__WORK INSTRUCTIONS__.
1) Answer these from the Cadence workflow excerpt, one line each, marked (a), (b), (c):
(a) What must a workflow function accept as its first parameter?
(b) Which type is used to add settings such as timeouts, retry policies and heartbeat configs?
(c) Through which function do the workflow and activity packages expose the logger?
2) Turn the paragraph of the Cadence workflow excerpt that starts "The only thing to remember" into a short bulleted list that keeps its main facts.
3) Extend the Cadence workflow excerpt, picking up right after its last sentence.

__EXTRACT__.
┌──

We also create a new folder where we can store different workflows named worksflows. In it, we will also create the greetings folder in which we will store all code related to greeting a new customer.

This is my project layout at this point.

├── /app/
│     ├── main.go                               # the place where you will put the worker service code
│     ├── go.mod                                # the go module delaraction 
│     ├── go.sum                                # the go sum with versions 
│     ├── /customer                             # Customer folder holds any code related to customer domain
|     |     └── repository.go                   # Repository holds the inMemory Cache for Customeres, Replace with a DB if wanted
│     ├── /workflows                            # workflows holds all the available workflows for the Domain
|     |     └── /greetings/                     # Workflow and Activities for Greetings
|     |          └── greetings.go  
├── /cadence/                                    # All Related Cadence stuff goes here
│     ├── /data/                                 # 
|     |     └── /mysql/                          # The folder mounted onto the Docker to persist data for Mysql
|     |     └── /prometheus/                     # The folder mounted onto the Docker to persist data for Prometheus
│     ├── /prometheus/                           # Folder related to Prometheus
|     |     └── prometheus.yml                  # Prometheus config file
|     |     └── prometheus_config_multicluster.yml     # Prometheus config file for multi clusters
│     └── docker-compose.yml                     # Your docker-compose selected from the Cadence repo based on your persistent storage

Project layout for the first Greetings workflow

Let’s begin by building the Workflow. The workflow takes care of Input data and triggers the set of activities to run. A workflow is defined by a simple function that we later register.

The only thing to remember is that the Workflow function should accept a workflow.Context as the first parameter. It can then accept any other input parameters, as long as they are serializable ! In our case, we will accept the workflow.Context and a Customer struct.

The output from the workflow should be an error and any other serializable output.

The following gist shows a few examples of possible workflow functions.

// This function is valid, accepts a Customer in JSON format as Input, Outputs a Customer and an error
func workflowGreetings(ctx workflow.Context, visitor customer.Customer) (customer.Customer, error) 
// This could be valid, accept No input and Output a Customer and Error.
func workflowGreetings(ctx workflow.Context) (customer.Customer, error) 
// Accept string as input, output only an Error  
func workflowGreetings(ctx workflow.Context, input string) error

A few examples of valid Workflow signatures.

In the workflow, we can add configurations about the running process such as Timeouts, Retry policies, Heartbeat configs. This is added by using a workflow.ActivityOptions.

To make sure logs are outputted you have to use the workflow.Logger or the activity.Logger so that they are used in the Cadence framework. Both the workflow and activity package exposes the logger with a GetLogger function.

Inside the workflow we create now, we will say Hello by Greeting and then store the user information in an Update function. To execute these functions we make the workflow trigger them with ExecuteActivity which will expect the workflow context as the first input parameter.

└──

__MATERIAL PROVIDED__.
┌──

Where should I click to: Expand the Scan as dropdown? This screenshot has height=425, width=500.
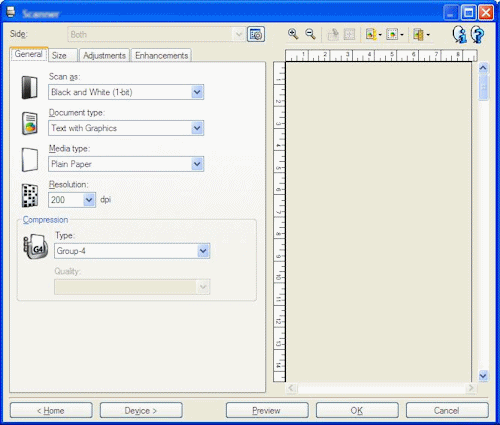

└──

__ANSWERS PER TASK__.
1)
(a) A workflow.Context.
(b) workflow.ActivityOptions.
(c) GetLogger.

2)
- The workflow function's first parameter must be a workflow.Context.
- It can take any other input parameters, provided they are serializable.
- Here, it takes the workflow.Context and a Customer struct.

3)
The second parameter is the Activity to run. Any parameter afterward has to align with the Activity input parameters. Both our activities will want a Customer as input, so we pass that into the ExecuteActivity.

Activities are run asynchronous, so the ExecuteActivity will return a Promise instead of the actual results. If you want to wait and run the activities synchronously instead we can use Get on the promise to await the results.

// workflowGreetings is the Workflow that is used to handle new Customers in the Tavern.
// our Workflow accepts a customer as Input, and Outputs a Customer, and an Error
func workflowGreetings(ctx workflow.Context, visitor customer.Customer) (customer.Customer, error) {
	// workflow Options for HeartBeat Timeout and other Timeouts.
	ao := workflow.ActivityOptions{
		ScheduleToStartTimeout: time.Minute,
		StartToCloseTimeout:    time.Minute,
		HeartbeatTimeout:       time.Second * 20,
		// Here we will Add Retry policies etc later
	}
	// Add the Options to Context to apply configurations
	ctx = workflow.WithActivityOptions(ctx, ao)
	// Grab the Logger that is configured on the Workflow
	logger := workflow.GetLogger(ctx)
	logger.Info("greetings workflow started")

	// Execute the activityGreetings and Wait for the Response with GET
	// GET() will Block until the activitiy is Completed.
	// Get accepts input to marshal result to,
	// ExecuteActivity returns a FUTURE, so if you want async you can simply Skip .Get
	// Get takes in a interface{} as input that we can use to Scan the result into.
	err := workflow.ExecuteActivity(ctx, activityGreetings, visitor).Get(ctx, &visitor)
	if err != nil {
		logger.Error("Greetings Activity failed", zap.Error(err))
		return customer.Customer{}, err
	}

	err = workflow.ExecuteActivity(ctx, activityStoreCustomer, visitor).Get(ctx, nil)
	if err != nil {
		logger.Error("Failed to update customer", zap.Error(err))
		return customer.Customer{}, err
	}
	// The output of the Workflow is a Visitor with filled information
	return visitor, nil
}

workflows/greetings/greetings.go — The first workflow we create

This is the complete solution for our workflow, it is a very basic workflow with only 2 activities ran synchronously. Hopefully, you get the idea.

Activites — The Business Logic Functions

Activities is where we apply the actual business logic, up until this point we have simply implemented the framework for running the workflow.

Activities work the same way as Workflows. They are simple functions, that expect a context.Context as the first parameter, followed by any number of serializable parameters. And can output any number of outputs as long as they are serializable. There should also be an error as an output parameter.

There is not more to say about activities, not until you implement heartbeats for long-running activities.


// activityGreetings is used to say Hello to a Customer and change their LastVisit and TimesVisisted
// The returned value will be a Customer struct filled with this information
func activityGreetings(ctx context.Context, visitor customer.Customer) (customer.Customer, error) {
	logger := activity.GetLogger(ctx)
	logger.Info("Greetings activity started")
	logger.Info("New Visitor", zap.String("customer", visitor.Name), zap.Int("visitorCount", visitorCount))
	visitorCount++

	oldCustomerInfo, _ := customer.Database.Get(visitor.Name)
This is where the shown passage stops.